On working with Audible Theater:
“Theatre is a very ephemeral form, which is one of its joys and curses. It’s a live experience that you catch or miss. With Audible, we can have our cake and eat it. I get to have all the resources and the quality I expect in a production, all my talented designers and crew for the run of the show. And then, at the end of the run we’ll go into a studio and record the play with Kate and with a soundscape that our sound designer, Elisheba Ittoop, has created, and that will then give another life that can travel out to thousands maybe millions of people in its other form. Which is extremely exciting to me. We have the life in the theatre plus we have the life as an Audible play. Like the old-fashioned radio plays that everyone used to gather around the radio to listen to and share, but in this case it will be the listener with their personal experience in their headphones.”

The future:
“What I love to do is new plays, and what I want to do is continue doing new plays. I’m taking some time off to focus on just developing new work and to travel for a bit. The past years I’ve been going from production to production, each with something I love, something I was proud to be part of. But I started worrying that I was functioning in a bottle—breathing the same air, losing some perspective. And I feel like the more we can absorb outside theatre the more we can bring back into it.

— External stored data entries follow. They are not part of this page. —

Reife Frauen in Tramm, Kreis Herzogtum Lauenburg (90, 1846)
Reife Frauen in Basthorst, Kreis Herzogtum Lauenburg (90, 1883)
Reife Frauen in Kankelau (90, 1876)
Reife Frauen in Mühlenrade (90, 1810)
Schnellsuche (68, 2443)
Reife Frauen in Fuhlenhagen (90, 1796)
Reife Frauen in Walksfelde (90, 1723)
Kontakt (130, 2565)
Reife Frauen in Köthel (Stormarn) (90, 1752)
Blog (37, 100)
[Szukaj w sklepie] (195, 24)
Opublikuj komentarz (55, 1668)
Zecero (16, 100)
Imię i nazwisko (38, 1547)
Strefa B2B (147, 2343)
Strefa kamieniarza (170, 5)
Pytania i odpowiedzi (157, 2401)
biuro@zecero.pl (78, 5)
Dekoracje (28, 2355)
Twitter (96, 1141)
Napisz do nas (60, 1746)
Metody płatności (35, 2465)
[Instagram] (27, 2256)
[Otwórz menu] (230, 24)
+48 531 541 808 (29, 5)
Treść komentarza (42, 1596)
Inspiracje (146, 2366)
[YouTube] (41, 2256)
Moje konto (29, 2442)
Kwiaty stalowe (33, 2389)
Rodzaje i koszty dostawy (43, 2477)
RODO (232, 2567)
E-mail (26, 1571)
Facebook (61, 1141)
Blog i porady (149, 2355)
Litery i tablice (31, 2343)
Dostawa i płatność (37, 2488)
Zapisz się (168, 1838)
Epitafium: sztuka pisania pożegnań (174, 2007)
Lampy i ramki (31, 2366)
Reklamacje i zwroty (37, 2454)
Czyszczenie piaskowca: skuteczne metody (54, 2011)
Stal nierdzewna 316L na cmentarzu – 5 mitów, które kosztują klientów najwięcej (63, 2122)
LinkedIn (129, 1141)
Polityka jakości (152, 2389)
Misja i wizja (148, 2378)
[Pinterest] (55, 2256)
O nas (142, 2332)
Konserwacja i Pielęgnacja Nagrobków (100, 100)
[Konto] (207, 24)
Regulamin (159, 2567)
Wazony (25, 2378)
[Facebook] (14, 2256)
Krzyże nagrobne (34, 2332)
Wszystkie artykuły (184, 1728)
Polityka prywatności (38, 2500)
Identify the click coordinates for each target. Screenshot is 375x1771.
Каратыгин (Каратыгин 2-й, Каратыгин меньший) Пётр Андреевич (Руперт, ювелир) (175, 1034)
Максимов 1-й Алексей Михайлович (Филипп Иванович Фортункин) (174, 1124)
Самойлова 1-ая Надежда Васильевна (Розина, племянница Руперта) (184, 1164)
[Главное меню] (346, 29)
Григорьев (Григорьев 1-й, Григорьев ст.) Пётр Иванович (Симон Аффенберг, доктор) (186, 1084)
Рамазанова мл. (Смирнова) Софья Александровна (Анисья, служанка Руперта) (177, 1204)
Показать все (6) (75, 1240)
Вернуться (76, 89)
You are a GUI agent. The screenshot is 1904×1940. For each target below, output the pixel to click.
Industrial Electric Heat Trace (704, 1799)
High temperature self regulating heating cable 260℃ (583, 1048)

“I’ve collaborated with a lot of very experienced, wonderful playwrights, like Suzan-Lori and Lynn. What I’m hoping to do in the future is encourage and also work with all these new voices, with young playwrights that are coming in, like Isaac or like Ione Lloyd, who I just worked with. Or the wonderful young playwright Hilary Bettis, whom I’ll be working with at the Roundabout in the new year, on a piece called 72 Miles to Go . . . [Laura Pels Theatre, February 2020]. I’m developing a new piece with Martyna Majok. What I’m doing is really helping all these new voices get their platform in theatre.”